What if it gets published as fantasy and then none of the Civil War fans find it, and it tanks?

(Teeny-bopper booksellers stripping my novel, and laughing.)

Real, serious editors are going to see this thing, and I'm getting sweaty palms just thinking about it.

OK. So, about Gettysburg.

I'm doing research for a novel about Ace -- his experiences with the Texas Brigade and then his life in Galveston, some of which orkshoppers will already have read -- and in the process I'm reading Harry Pfanz' indispensable Gettysburg: The Second Day. Bear in mind, I was *in* Gettysburg in September. I was finding Ace sharpshooter positions in Devil's Den; I was looking up at Little Round Top.

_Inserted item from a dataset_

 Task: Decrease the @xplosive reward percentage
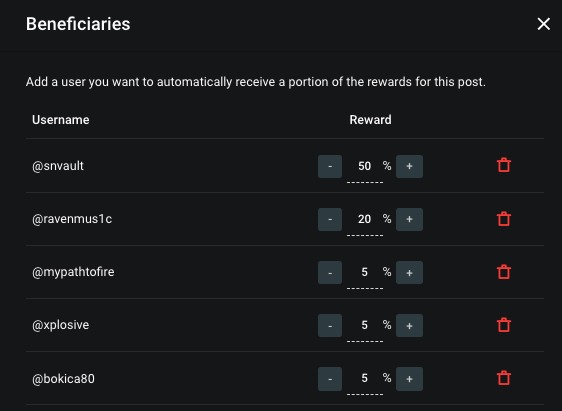tap(330, 325)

And despite that, I continue to find the topography of the battle incomprehensible. Maps, descriptions and having been there notwithstanding, I still cudgel my brain to understand what direction my guys should be going in. After long work I can comprehend it on a micro-level (Devil's Den and Little Round Top are very close together) but the overall terrain still just... loses me. "Culp's Hill is WHERE from here??" It's a vortex of confusion. The Pennsylvania Triangle.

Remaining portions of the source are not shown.